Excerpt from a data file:
┌────────
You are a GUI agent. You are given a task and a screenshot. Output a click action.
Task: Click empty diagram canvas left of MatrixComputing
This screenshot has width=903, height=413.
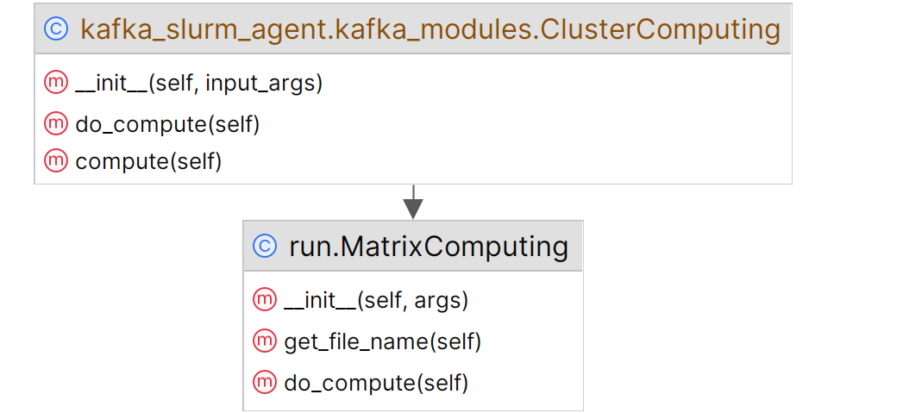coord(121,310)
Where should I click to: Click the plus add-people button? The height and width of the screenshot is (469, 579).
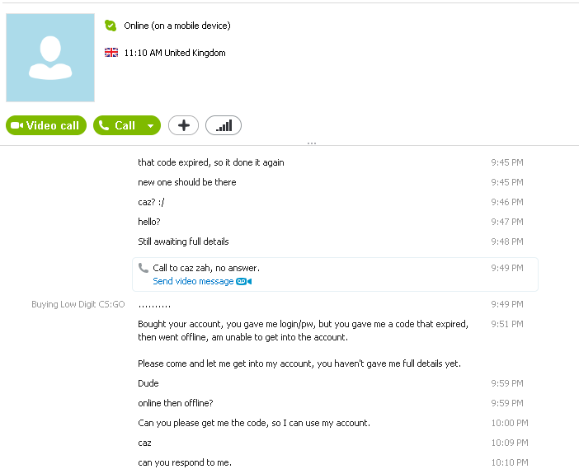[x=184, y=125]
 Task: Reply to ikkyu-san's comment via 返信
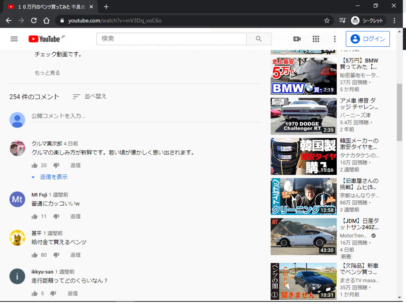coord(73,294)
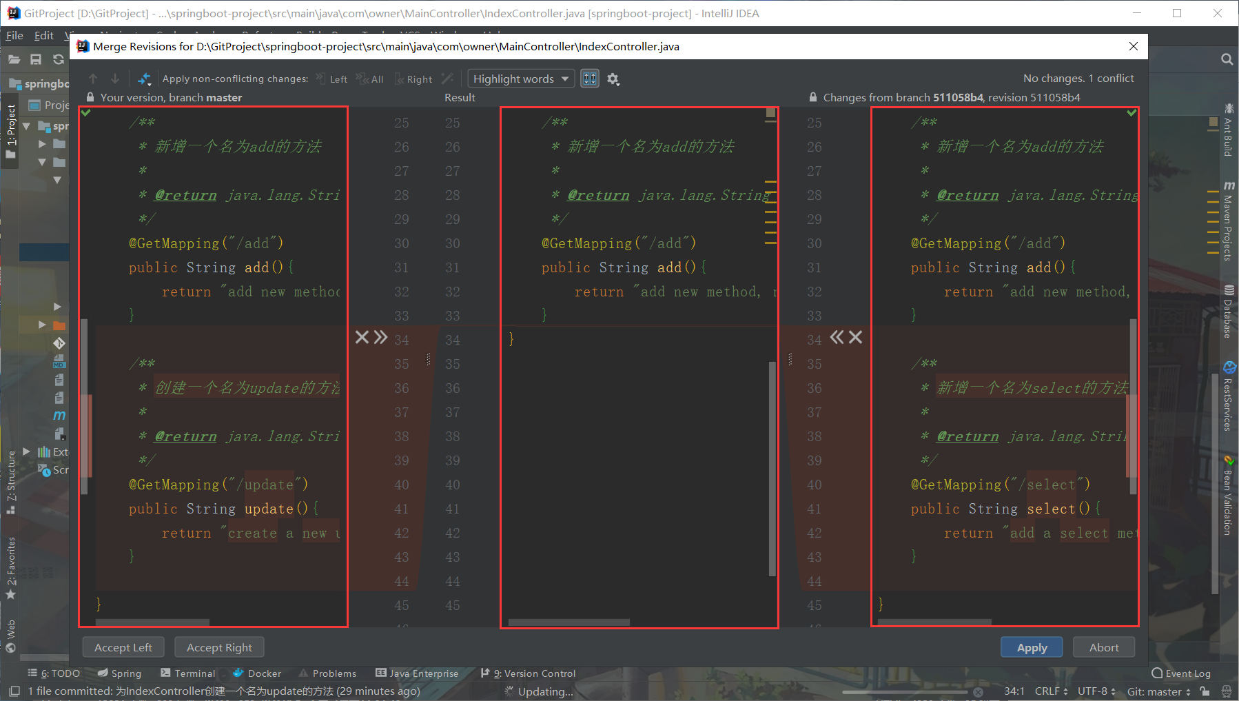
└────────
┌────────
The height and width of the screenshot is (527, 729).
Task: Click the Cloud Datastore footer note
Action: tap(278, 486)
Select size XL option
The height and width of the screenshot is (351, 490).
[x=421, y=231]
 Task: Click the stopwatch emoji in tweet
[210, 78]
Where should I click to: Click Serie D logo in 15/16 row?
└────────
> **WHAT YOU NEED TO DO**
Reproduce the entries verbatim, beginning with the line containing "You are a GUI" and ending with the line containing "coord(73,294)", both included. Omit the pictures from your answer.

> **RESULT OF THIS EXERCISE**
You are a GUI agent. You are given a task and a screenshot. Output a click action.
Task: Click empty diagram canvas left of MatrixComputing
This screenshot has width=903, height=413.
coord(121,310)
Where should I click to: Click the plus add-people button? The height and width of the screenshot is (469, 579).
[x=184, y=125]
 Task: Reply to ikkyu-san's comment via 返信
coord(73,294)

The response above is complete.